The data it produces will take time to study, but scientists expect to see evidence of the Higgs boson for the first time since it was formed, one millionth of a second after the universe began. Last weekend, the public was allowed its only glance at the underground caverns of the collider.
If found, the particle would explain why light photons do not have mass, but other particles do. The particle is believed to have existed only at the energy level that was reached just after the Big Bang. The Cern collider, an atom-smashing device, will reach the same energy level for the first time since then. It has been called “a Genesis machine”, which will reveal more about the origins of the universe.
Massive superconducting magnets, which will accelerate the particle streams around 17.5 miles
of otherwise empty space, up to 175 metres under the surface of the earth, will be chilled to -271.3ºC. It will be the coldest place in the universe.
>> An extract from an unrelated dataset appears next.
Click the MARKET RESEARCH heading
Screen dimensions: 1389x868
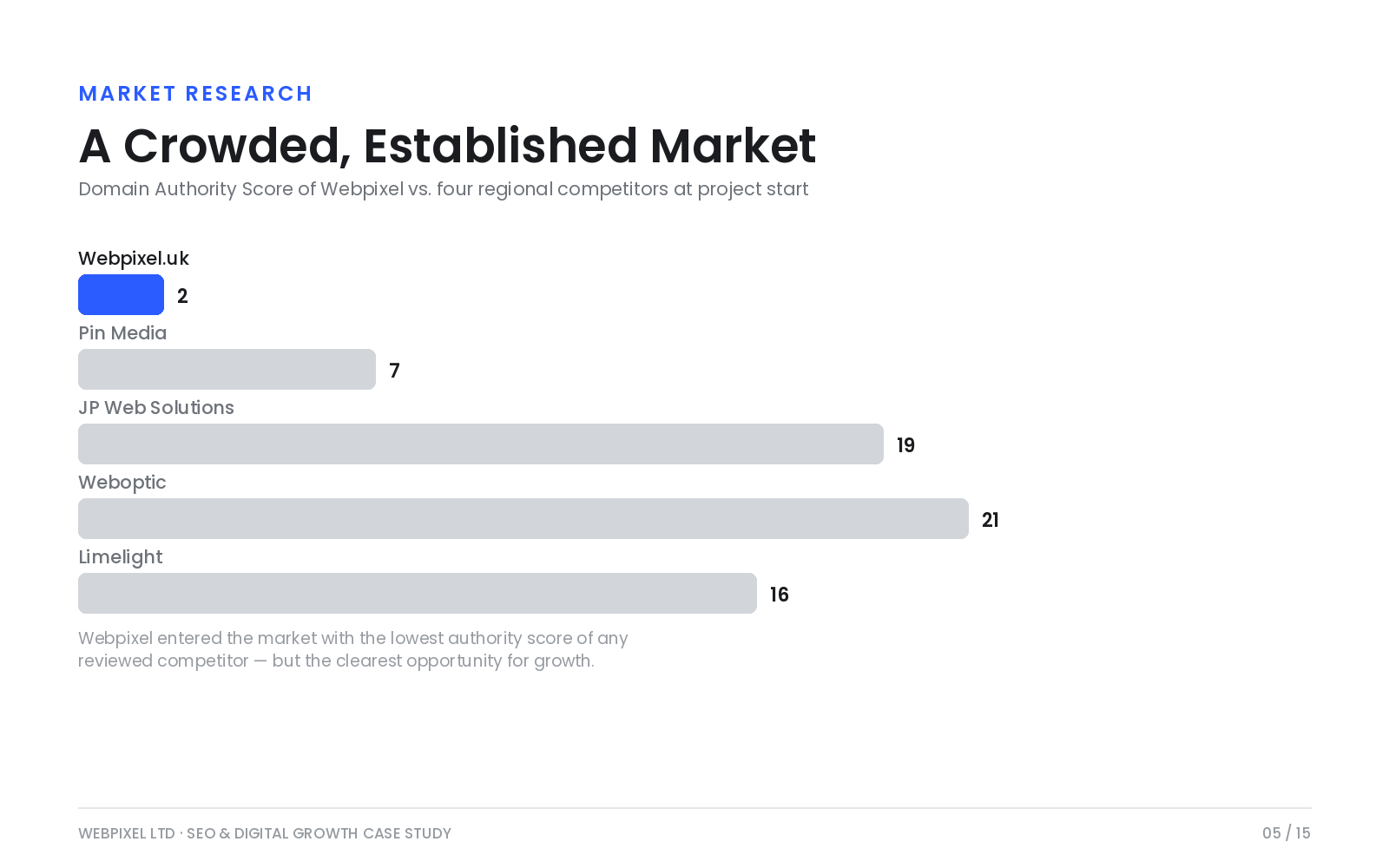(195, 94)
Scientists have had to repudiate speculation that the collider could form black holes, which could suck the Earth into them.
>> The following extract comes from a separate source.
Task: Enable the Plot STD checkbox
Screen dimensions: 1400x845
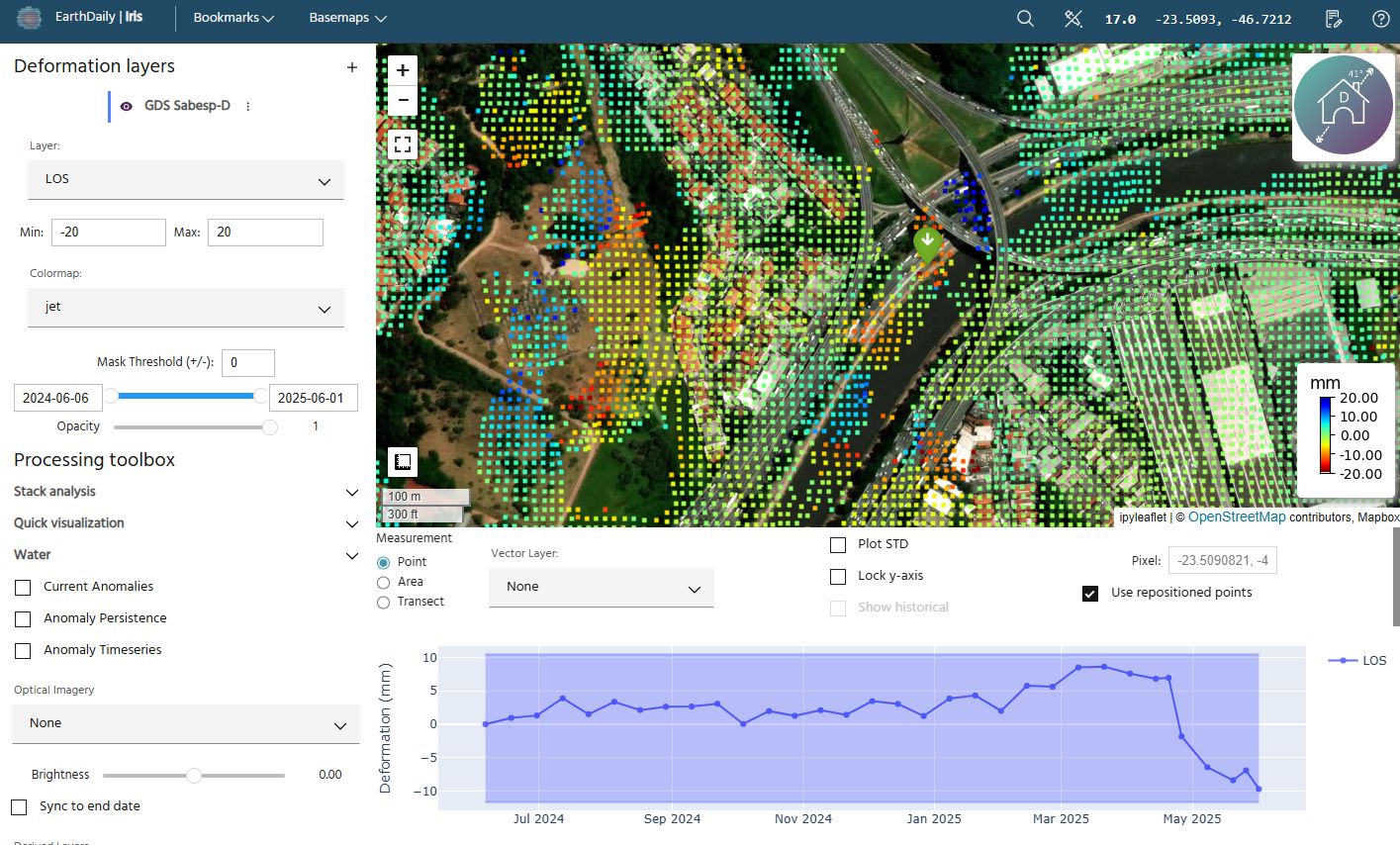Action: 838,545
Peter Higgs, Emeritus Professor of Physics at the University of Edinburgh, now aged 78, first proposed the existence of the particle in 1964. He hopes to be vindicated.
Dr Lewis Ryder, a physicist at the University of Kent, who was supervised by Professor Higgs, said on Wednesday that if the machine did not find the particle, physicists had no idea how to explain why things had mass, but light did not.
“We know that the W and Z bosons have mass, and Higgs theory explains why. But, if they do not have mass because of the Higgs boson, then none of us have the slightest idea why they do, and photons do not. It’s back to the drawing board for all of us. It is urgent. But nature will have the last word: sometimes it agrees with us, and sometimes it doesn’t.”
Despite the hype, Dr Ryder, who plays the organ in a church in Canterbury, did not think people’s view of God would change. “It will help our understanding of sub-atomic particles be more complete. God isn’t involved in any way at any stage, unless you take the view that God is always involved in a general sort of way. The separation between physics and theology remains complete.”